The approaching energy crisis in Europe together with the increasing share of electricity production from variable renewable energy sources such as wind and solar has turned electricity into a valuable commodity. In Norway, households account for as much as 30 % of electricity consumption (link in Norwegian), and the majority of this goes to heating. Space heating is something that can be covered with other, lower-quality energy carriers than electricity, given that the buildings are adapted for district heating.
Using surplus heat for heating purposes will reduce the need for energy from other sources, and thus contribute to ensuring a sustainable energy supply at a more affordable price.
The research centre HighEFF has previously estimated that there is approximately 20 TWh of industrial surplus heat available in Norway, corresponding to nearly 10 % of the total final energy demand – and this figure does not include various urban surplus heat sources, such as data centres. The use of surplus heat for building heating is however more complex and riskier than the purchase of district heating or electricity, with respect to both investment and operating costs, and the security of supply. A recent study carried out in the research centre FME ZEN has shown that good collaboration models can help to overcome these barriers and promote the use of surplus heat.

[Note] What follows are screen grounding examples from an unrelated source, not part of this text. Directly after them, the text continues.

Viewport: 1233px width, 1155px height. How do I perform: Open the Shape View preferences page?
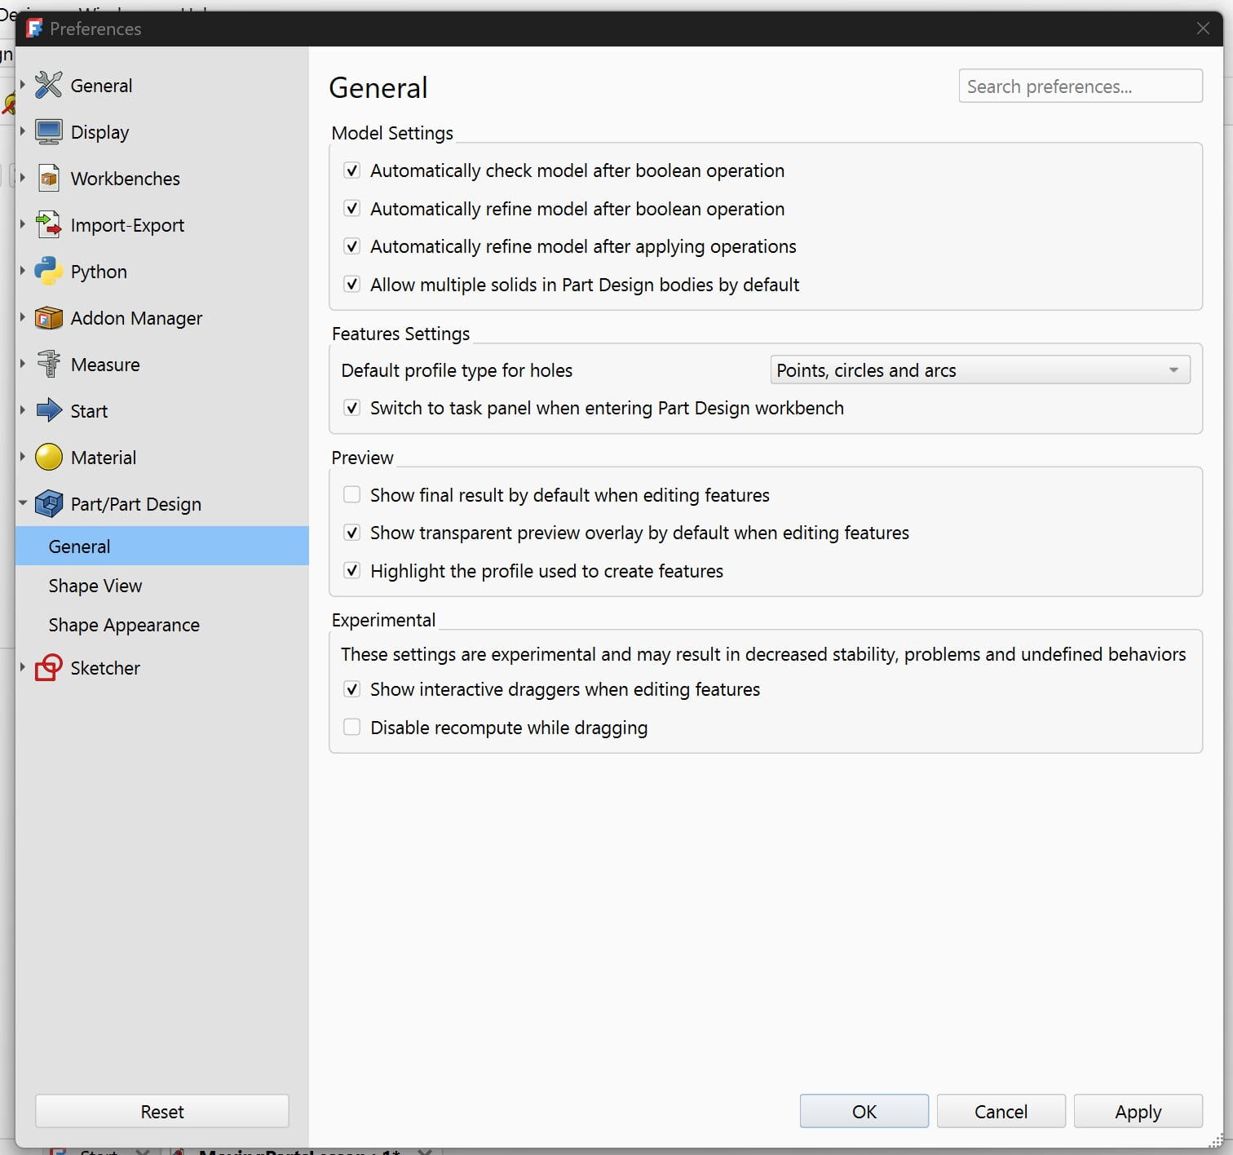point(95,586)
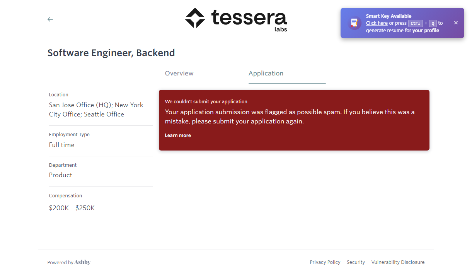Click the flagged as spam error message

click(290, 116)
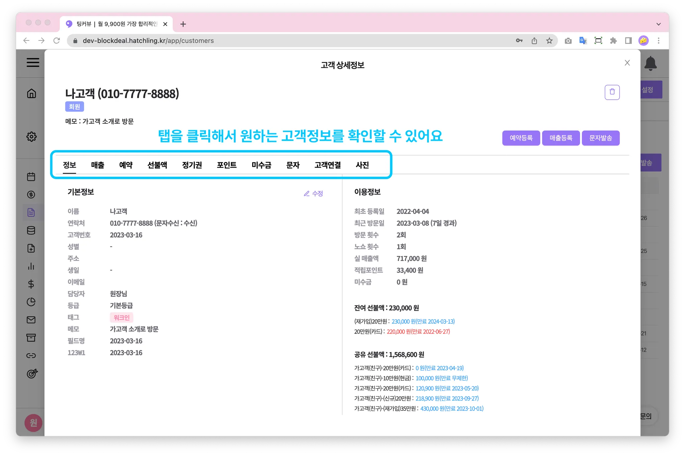The image size is (685, 456).
Task: Expand the browser tab list chevron
Action: click(x=658, y=24)
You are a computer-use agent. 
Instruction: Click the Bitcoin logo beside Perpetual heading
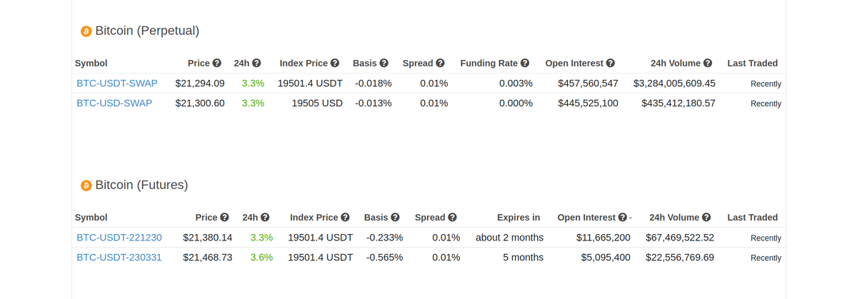[86, 31]
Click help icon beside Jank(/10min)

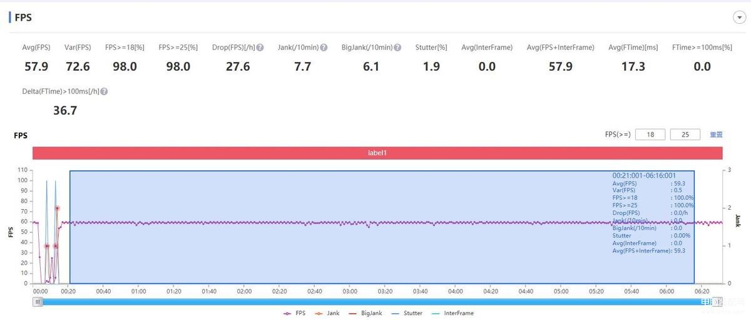tap(324, 48)
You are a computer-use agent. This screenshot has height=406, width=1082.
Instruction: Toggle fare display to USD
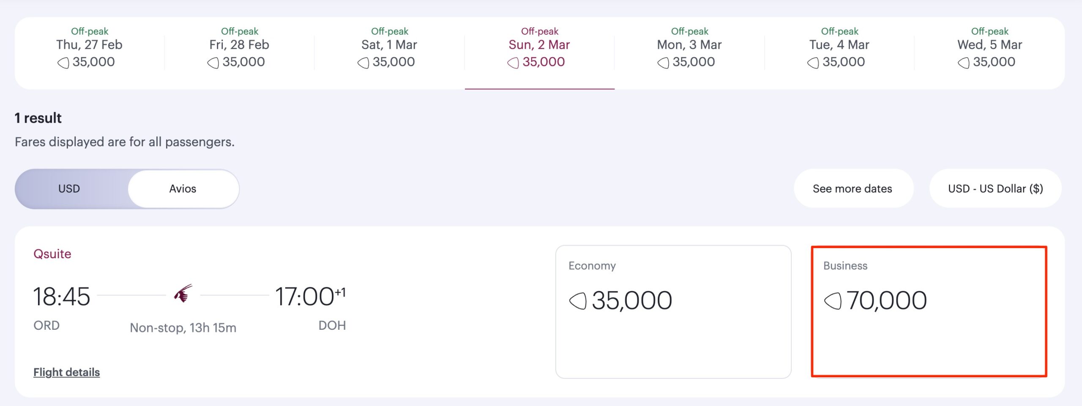[69, 189]
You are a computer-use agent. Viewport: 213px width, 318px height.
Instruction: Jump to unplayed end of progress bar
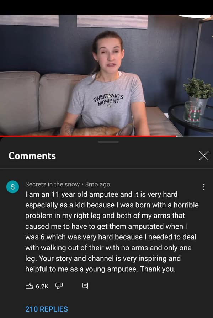click(x=195, y=136)
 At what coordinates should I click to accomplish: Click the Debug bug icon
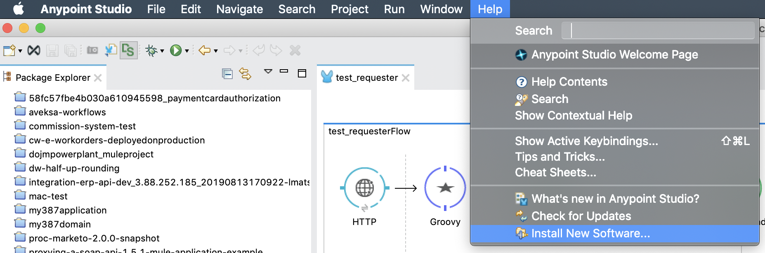point(151,51)
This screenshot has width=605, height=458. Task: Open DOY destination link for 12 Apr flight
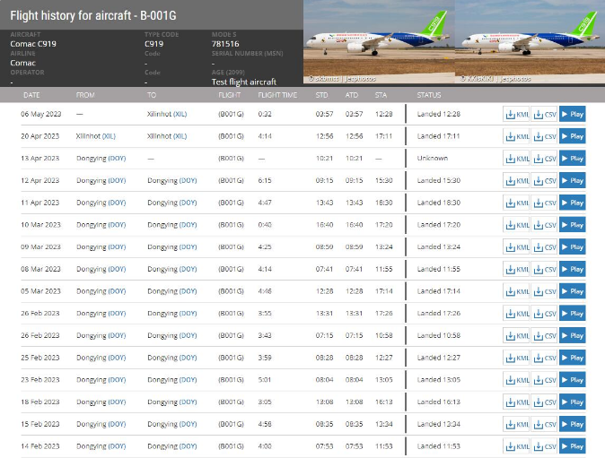click(x=188, y=180)
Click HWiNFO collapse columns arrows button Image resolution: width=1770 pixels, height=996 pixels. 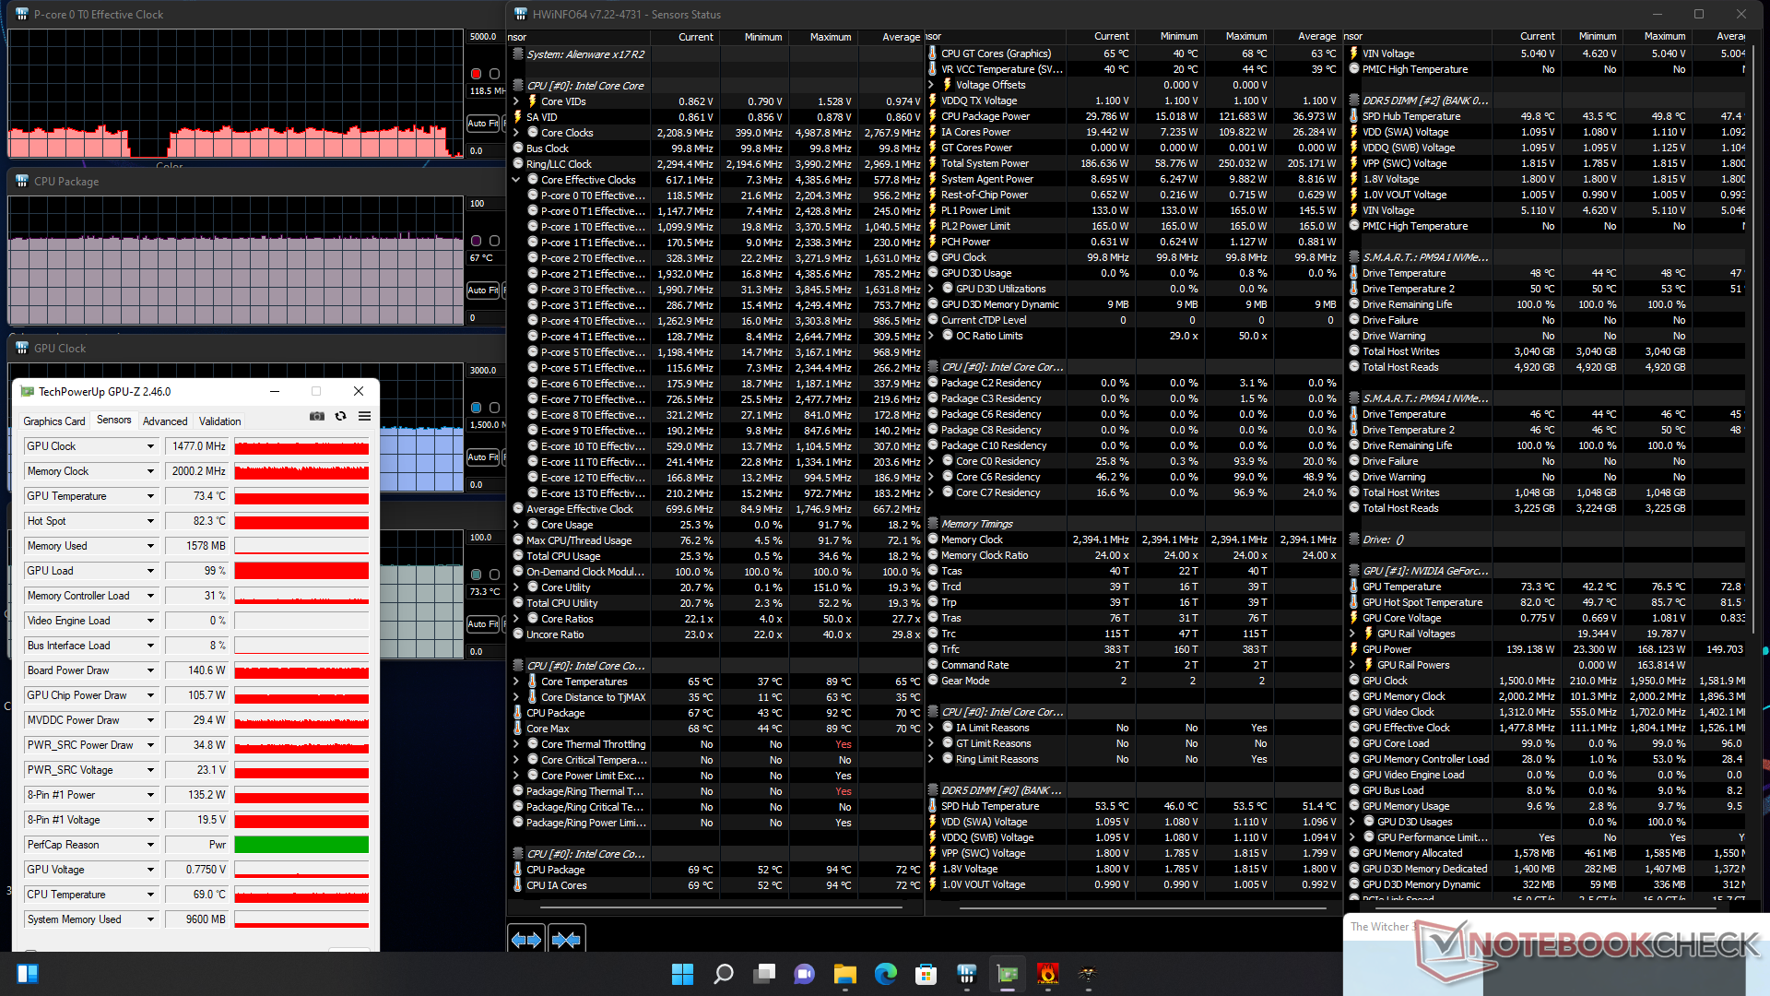coord(566,939)
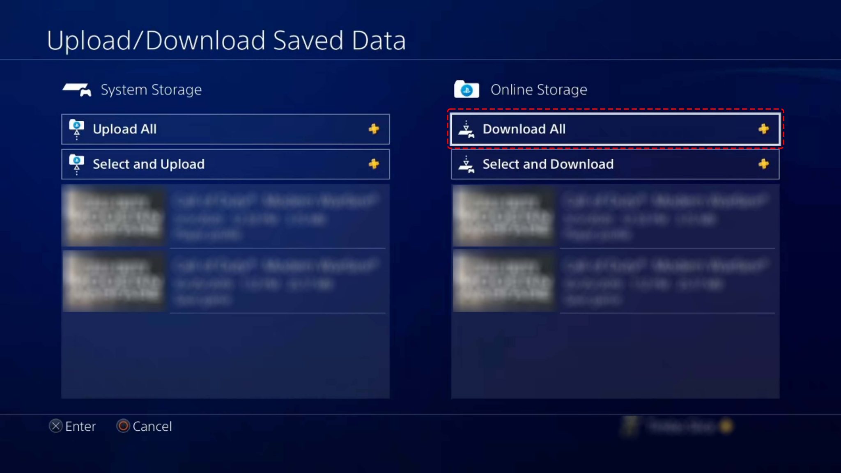Click the yellow plus icon next to Upload All
Image resolution: width=841 pixels, height=473 pixels.
point(374,128)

The study looked at four different models: direct collaboration through one-on-one agreements, third-party ownership, local energy markets and the open district heating model from Sweden.
Open district heating is without a doubt an effective approach for integrating several surplus heat sources in a larger district heating network. Third party ownership, where an external company takes responsibility for the investment and operation of the heat recovery system, can still be a better approach for individual cases. Winns, NTE and Trøndelag County Municipality are among companies looking at the use of this approach. Local energy markets can be a good solution in areas with a lot of local production of electricity and heat. One-on-one agreements is the simplest approach when the number of actors is small but will not necessarily promote more widespread use of surplus heat as efficiently as the other models.
In addition, there are a number of regulatory and economic barriers that can prevent the use of surplus heat. The Energy Act treats heat and electricity very differently; while the grid companies are obliged to offer a contract to an electricity customer that produces its own energy, there is no corresponding scheme for heating. There is no framework for pricing surplus heat, nor are there any other schemes that support the establishment of businesses with surplus heat available near potential users for the heat.
Good demonstration projects, with the following positive media attention, are important to get more projects realized – which will naturally contribute to the development of collaborative models and a market that promote the use of surplus heat. In this context, research centres such as FME ZEN have an important role to play.